21 de jul. de 2018

Em defesa da neolinguagem

Chamada às vezes de linguagem neutra ou mesmo "linguagem não-binária", a neolinguagem é uma proposta que envolve mudanças na estrutura da nossa língua. Não é um tópico exclusivamente não-binário, pois também pode ser do interesse de outras pessoas que queiram uma neutralidade sem o uso do masculino (pode ser o caso de correntes feministas).

Não é recente que pessoas tenham questionado a estruturação da língua, que coloca a qualidade masculina como dominante. Dois homens são eles, duas mulheres são elas, um homem e uma mulher são eles; assim aprendemos desde sempre.

Apesar do questionamento, as pessoas não tiveram a coragem de desafiar o próprio idioma. Não é incomum encontrar tutoriais ou dicas de como se falar da forma mais neutra possível dentro das normas. Acho válido e recomendo muito esse recurso, que utilizo junto com a neolinguagem.

Foi então que começou pelas redes sociais o uso do X que, contudo e apesar de tudo, foi o início de algo. O uso de X não é bem aceito pela falta de uma sonoridade evidente (podem pronunciar como mudo ou e/i) e por não ser lido por dispositivos para pessoas cegas (um problema que seria resolvido se fossem configurados para ler X de algum jeito...).

Com isso surgiram novas propostas, sistemas de neolinguagem criados tanto para neutralizar a língua de uma nova forma, quanto incluir mais pronomes além de ele e ela.

O maior objetivo da língua é a comunicação. Se as pessoas entendem, é isso o que importa. A neolinguagem é compreensível até para quem está tendo o primeiro contato com ela. Então ela segue o principal objetivo de uma língua. 

Línguas estão em constante mudança. Elas podem variar de país em país e de região em região. Elas tendem a mudar. Se o português não se estruturou para incluir um terceiro gênero gramatical, sem associação com algum gênero específico, isso reflete apenas o pensamento exorsexista que predomina na população (o povo é quem faz a língua). Mas isso pode mudar, afinal, como falado, línguas não são imutáveis.

É injusto exigir que todas as pessoas se adaptem apenas a dois pronomes, apenas a dois tipos de linguagem. Uma língua, algo mutável e feito para comunicação, merece mais respeito que uma pessoa? Quem não se encaixa na norma apenas se conforma? Onde já ouvi esse discurso?

E mais, desafiar normas de linguagem nem se compara a desafiar normas sexuais e de gênero. É contraditório pessoas cis e trans binárias da comunidade não darem chance a neolinguagem, mesmo enfrentando opressões que lhes ameaçam a vida e a integridade.

Particularmente também vejo na neolinguagem a oportunidade de enriquecer ainda mais a língua portuguesa.
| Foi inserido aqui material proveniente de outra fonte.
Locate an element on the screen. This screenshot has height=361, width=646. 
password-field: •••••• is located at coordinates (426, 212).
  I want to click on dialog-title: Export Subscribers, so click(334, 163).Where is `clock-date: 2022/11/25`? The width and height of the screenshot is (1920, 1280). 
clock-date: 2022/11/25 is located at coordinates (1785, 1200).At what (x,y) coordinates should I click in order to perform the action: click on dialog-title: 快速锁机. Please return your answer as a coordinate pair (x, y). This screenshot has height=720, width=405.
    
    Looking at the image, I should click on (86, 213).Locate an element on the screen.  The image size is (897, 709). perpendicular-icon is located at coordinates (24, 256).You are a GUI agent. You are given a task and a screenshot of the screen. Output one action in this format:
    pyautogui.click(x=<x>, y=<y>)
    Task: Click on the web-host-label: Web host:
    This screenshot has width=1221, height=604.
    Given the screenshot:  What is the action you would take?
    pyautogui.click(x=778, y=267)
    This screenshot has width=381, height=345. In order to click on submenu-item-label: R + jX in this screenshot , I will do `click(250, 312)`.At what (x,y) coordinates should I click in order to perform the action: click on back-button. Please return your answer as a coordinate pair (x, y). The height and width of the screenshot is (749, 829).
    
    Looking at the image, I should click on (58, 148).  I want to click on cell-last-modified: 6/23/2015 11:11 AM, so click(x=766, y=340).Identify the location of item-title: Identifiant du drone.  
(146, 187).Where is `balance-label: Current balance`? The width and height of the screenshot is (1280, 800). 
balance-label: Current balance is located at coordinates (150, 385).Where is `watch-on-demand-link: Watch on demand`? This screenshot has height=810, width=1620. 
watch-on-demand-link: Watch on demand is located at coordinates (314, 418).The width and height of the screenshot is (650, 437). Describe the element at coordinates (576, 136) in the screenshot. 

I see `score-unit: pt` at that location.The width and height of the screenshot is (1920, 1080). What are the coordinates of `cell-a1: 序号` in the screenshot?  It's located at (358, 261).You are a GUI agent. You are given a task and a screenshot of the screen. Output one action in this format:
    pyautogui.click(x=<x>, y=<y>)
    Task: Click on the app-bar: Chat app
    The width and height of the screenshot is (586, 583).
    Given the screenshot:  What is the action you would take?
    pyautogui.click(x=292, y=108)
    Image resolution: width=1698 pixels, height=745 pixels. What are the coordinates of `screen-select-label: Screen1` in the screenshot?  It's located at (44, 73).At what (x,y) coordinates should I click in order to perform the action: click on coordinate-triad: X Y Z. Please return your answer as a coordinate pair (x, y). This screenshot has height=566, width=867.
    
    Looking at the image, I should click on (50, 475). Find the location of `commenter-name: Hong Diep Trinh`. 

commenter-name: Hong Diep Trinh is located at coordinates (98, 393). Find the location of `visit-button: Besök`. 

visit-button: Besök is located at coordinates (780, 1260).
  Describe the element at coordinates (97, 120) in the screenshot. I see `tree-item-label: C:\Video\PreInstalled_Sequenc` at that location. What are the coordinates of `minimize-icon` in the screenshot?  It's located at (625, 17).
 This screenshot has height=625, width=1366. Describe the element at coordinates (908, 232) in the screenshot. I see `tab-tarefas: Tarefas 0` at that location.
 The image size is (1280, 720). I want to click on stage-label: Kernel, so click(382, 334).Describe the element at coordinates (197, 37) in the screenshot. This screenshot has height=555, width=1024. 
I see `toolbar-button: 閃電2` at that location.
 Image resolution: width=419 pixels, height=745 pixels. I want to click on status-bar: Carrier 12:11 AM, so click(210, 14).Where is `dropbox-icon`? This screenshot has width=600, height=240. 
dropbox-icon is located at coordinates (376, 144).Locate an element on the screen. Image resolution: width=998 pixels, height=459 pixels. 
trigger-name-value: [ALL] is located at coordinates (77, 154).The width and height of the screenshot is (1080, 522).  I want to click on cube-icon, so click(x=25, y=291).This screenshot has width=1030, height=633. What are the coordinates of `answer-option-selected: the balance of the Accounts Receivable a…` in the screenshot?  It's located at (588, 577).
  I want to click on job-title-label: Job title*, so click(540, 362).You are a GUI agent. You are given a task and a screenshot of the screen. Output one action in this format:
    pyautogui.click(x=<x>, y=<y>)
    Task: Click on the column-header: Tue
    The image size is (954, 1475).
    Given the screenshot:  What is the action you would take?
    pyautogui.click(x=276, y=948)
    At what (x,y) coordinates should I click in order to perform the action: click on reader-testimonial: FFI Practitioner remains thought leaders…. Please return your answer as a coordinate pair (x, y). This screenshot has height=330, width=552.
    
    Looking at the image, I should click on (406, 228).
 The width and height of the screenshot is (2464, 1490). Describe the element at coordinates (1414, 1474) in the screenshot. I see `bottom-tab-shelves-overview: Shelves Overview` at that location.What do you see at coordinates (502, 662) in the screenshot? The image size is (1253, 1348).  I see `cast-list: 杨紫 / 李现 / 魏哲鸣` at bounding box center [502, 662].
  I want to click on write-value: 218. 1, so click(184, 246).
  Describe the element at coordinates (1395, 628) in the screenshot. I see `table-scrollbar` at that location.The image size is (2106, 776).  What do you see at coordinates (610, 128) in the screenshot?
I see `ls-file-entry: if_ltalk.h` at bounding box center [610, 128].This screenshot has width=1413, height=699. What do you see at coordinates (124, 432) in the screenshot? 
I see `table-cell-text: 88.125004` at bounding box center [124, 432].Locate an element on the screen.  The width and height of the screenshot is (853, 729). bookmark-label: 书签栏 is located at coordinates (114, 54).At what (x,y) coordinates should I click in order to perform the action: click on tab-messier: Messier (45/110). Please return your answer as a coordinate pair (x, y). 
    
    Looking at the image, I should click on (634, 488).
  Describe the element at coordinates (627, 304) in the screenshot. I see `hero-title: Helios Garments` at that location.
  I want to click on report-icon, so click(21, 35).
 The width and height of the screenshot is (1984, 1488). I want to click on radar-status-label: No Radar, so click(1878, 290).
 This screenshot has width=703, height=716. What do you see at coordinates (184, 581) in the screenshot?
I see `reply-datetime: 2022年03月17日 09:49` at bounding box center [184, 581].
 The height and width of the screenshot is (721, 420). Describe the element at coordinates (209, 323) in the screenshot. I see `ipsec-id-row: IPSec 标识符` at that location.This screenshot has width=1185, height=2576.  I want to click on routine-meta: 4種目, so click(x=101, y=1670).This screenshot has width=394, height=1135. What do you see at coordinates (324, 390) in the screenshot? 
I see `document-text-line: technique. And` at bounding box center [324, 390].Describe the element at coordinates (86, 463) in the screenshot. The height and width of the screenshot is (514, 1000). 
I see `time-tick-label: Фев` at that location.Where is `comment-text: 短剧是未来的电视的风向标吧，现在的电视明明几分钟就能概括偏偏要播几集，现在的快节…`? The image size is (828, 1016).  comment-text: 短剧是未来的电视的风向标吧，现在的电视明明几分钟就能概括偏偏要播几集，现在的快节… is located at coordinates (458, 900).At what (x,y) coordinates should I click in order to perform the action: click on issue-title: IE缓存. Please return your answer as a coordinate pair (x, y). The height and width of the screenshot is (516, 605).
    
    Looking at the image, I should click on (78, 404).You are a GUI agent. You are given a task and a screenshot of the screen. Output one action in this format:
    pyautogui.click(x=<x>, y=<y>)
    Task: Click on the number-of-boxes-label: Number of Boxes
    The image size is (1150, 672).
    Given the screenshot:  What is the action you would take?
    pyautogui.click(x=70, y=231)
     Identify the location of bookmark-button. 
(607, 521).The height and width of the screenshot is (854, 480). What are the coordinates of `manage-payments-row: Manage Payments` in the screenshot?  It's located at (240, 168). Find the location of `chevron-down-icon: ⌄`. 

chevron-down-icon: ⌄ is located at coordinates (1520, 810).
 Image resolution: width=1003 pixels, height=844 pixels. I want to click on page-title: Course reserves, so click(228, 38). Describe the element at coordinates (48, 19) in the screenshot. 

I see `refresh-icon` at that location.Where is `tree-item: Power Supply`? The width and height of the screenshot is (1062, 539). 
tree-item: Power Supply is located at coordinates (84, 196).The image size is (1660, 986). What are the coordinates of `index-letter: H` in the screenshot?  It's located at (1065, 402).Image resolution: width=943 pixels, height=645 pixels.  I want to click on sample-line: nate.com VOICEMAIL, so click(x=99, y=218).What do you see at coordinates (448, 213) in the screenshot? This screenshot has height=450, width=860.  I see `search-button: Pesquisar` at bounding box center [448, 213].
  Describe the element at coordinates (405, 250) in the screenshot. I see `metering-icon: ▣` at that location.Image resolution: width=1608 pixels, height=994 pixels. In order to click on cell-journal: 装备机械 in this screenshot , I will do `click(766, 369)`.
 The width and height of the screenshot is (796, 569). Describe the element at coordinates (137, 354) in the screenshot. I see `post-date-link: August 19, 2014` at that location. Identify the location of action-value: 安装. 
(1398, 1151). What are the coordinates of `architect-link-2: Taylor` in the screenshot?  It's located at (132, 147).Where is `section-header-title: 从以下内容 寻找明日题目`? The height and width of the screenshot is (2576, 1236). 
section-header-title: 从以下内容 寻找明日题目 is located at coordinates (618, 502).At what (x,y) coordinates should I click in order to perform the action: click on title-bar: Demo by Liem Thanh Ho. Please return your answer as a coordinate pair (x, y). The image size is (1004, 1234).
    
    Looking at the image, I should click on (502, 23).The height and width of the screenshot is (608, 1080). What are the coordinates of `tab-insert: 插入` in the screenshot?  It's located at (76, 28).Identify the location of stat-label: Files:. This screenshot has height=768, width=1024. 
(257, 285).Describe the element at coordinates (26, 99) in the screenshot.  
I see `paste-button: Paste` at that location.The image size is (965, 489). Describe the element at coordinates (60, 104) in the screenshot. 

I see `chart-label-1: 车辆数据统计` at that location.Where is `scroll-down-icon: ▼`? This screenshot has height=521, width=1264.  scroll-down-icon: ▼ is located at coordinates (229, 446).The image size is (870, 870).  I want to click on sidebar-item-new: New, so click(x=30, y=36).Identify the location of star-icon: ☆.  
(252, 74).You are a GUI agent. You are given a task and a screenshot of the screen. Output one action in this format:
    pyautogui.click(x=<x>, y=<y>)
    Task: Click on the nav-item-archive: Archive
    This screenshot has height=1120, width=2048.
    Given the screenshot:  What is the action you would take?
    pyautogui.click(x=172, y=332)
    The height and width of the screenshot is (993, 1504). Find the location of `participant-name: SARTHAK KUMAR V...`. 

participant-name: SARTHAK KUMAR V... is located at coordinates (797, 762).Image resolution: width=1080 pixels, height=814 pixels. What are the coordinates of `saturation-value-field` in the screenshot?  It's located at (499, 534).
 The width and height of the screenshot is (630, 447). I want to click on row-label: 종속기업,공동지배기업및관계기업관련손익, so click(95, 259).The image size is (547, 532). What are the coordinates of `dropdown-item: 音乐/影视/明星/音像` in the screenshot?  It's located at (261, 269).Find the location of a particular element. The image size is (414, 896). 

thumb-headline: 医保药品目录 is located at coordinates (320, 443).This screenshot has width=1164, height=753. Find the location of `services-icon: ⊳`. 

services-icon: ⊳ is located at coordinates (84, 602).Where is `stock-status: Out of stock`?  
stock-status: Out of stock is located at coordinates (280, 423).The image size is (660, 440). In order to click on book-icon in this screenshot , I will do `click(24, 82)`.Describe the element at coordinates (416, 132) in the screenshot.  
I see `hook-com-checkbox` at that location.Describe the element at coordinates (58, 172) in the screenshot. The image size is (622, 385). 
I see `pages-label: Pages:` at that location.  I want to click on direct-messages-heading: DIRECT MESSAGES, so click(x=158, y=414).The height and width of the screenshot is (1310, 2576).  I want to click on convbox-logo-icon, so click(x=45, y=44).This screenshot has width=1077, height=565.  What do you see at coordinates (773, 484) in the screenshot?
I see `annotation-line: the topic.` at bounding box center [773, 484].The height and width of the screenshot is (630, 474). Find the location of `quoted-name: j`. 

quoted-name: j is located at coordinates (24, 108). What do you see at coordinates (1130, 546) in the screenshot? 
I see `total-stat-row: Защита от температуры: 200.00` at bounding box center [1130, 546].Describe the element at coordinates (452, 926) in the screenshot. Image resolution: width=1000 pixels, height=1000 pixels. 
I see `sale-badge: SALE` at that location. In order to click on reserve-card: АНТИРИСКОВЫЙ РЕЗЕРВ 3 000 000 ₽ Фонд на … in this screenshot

Até o inglês, que é bem menos complexo, aceita há séculos they (eles/elas) como pronome neutro singular, e agora está se abrindo a novos pronomes. Sinceramente, me surpreende que uma língua tão maravilhosa como a nossa não tenha se aberto a isso.

De novo, a neolinguagem é uma proposta. Ninguém está simplesmente exigindo que todes a usem de um dia pro outro. As pessoas podem ainda escolher seguir as normas. Fica na consciência de cada ume.

Acredito que se a proposta fosse amplamente aceita o desafio seria escolher um sistema bem definido. Precisaríamos organizar isso, pois enquanto eu uso mi como neutro, há pessoas que usam minhe, por exemplo. E outro desafio seria a cunhagem de palavras de conjuntos binários bem específicos, como pai e mãe ou dama e rapaz (o que acho mais complicado).

Sim, as pessoas podem (re)aprender. Alguém nasce sabendo um idioma? É a mesma coisa. E seria um processo mais fácil ainda, pois envolve remodelar o que já foi aprendido.

Essa proposta é uma demanda de um grupo oprimido excluído de um sistema binário de gênero. Não custa tentar. Eu uso neolinguagem desde o começo do ano, tanto no mundo virtual quando no mundo material, e posso dizer que é uma proposta viável. As pessoas me entendem. Acredito que se formos aderindo aos poucos, logo a proposta será reconhecida e poderá ser normalizada.

Espero que esse artigo ajude nessa demanda de alguma forma, visto que há pouquíssimo conteúdo nacional sobre neolinguagem. Essa foi minha defesa dessa proposta.